Devant les sanctions américaines, quelques dirigeants commencent à évoquer la nécessité de créer des architectures financières hors du dollar, mais ont-ils les moyens et surtout la volonté de ce choix ?
La notion de « souveraineté européenne » évoquée par le Président E. Macron est malheureusement vide de sens devant les sanctions américaines contre l’Iran. L’Europe est forcée de suivre les sanctions américaines. Certes le ministre des Affaires étrangères de la République fédérale d’Allemagne, Heiko Maas (SPD) a bien proposé de construire un système financier indépendant des Etats-Unis et du dollar, un Fonds monétaire européen et un système de paiement Swift indépendant, pour permettre à l’Europe de devenir la pierre angulaire de l’ordre international et servir de contrepoids aux Etats-Unis quand ils franchissent les lignes. Malheureusement, il s’est fait immédiatement rappelé à l’ordre par Mme A. Merkel, très hostile à cette proposition émanant du SPD. Pourtant, le ministre français de l’économie, B. Le Maire a semblé appuyer ce projet déclarant : « je veux que l’Europe soit un continent souverain et non un vassal et cela implique des instruments de financement totalement indépendants qui n’existent pas aujourd’hui ». Le Président E. Macron n’a pas lui non plus repris cette proposition. Cette position s’explique par le fait que les banques américaines sont impliquées dans plus de 90% des opérations de financement de Total et les investisseurs américains représentent plus de 30% de son actionnariat.

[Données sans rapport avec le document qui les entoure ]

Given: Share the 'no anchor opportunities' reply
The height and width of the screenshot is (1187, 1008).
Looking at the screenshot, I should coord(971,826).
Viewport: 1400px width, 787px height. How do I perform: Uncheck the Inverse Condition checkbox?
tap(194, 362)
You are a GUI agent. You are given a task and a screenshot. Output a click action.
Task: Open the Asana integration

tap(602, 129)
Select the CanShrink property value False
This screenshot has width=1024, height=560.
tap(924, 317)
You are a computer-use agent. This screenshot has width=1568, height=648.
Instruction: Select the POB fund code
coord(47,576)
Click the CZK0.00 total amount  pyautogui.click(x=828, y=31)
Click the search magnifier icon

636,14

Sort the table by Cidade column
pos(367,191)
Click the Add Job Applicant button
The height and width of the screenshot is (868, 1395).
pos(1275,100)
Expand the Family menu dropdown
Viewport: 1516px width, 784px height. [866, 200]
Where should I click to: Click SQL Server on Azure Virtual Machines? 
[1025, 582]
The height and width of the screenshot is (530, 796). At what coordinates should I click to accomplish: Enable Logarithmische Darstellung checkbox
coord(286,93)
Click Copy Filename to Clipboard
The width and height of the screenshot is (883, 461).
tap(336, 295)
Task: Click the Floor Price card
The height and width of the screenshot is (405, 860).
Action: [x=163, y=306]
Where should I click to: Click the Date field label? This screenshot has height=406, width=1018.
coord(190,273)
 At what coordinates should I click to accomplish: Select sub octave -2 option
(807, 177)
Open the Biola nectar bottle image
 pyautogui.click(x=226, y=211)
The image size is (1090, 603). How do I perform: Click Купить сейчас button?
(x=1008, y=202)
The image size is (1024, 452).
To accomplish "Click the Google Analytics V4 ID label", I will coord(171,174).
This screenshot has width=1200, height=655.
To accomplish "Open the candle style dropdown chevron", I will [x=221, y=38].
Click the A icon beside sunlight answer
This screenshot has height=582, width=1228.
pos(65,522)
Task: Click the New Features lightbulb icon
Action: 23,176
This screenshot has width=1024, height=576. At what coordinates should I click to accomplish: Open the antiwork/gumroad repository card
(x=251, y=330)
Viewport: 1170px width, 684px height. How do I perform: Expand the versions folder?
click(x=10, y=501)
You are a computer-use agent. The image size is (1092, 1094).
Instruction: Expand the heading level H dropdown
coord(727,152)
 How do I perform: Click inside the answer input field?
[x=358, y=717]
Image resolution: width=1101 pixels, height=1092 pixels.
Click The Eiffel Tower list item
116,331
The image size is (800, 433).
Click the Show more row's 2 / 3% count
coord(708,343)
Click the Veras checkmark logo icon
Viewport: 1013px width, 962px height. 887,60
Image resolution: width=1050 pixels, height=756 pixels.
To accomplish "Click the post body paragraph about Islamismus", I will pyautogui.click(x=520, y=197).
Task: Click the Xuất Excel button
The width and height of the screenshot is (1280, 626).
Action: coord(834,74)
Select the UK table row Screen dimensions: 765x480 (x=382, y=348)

Pour asseoir une vraie souveraineté européenne, il est nécessaire de s’assurer une totale indépendance financière, mais cela est techniquement difficile dans la mesure où il faudrait se doter d’équipements dans lesquels n’entreraient aucun composant ni programme lié à une entreprise américaine ! En outre, aujourd’hui le dollar représente près des 2/3 des réserves de devises des banques centrales (63%), chiffre très disproportionné par rapport au poids économique des Etats-Unis qui ne pèsent plus que 20% du PIB mondial ; les échanges commerciaux à l’intérieur du marché unique européen représentent trois fois les échanges au sein de l’ALENA (Zone économique regroupant Etats-Unis, Canada et Mexique).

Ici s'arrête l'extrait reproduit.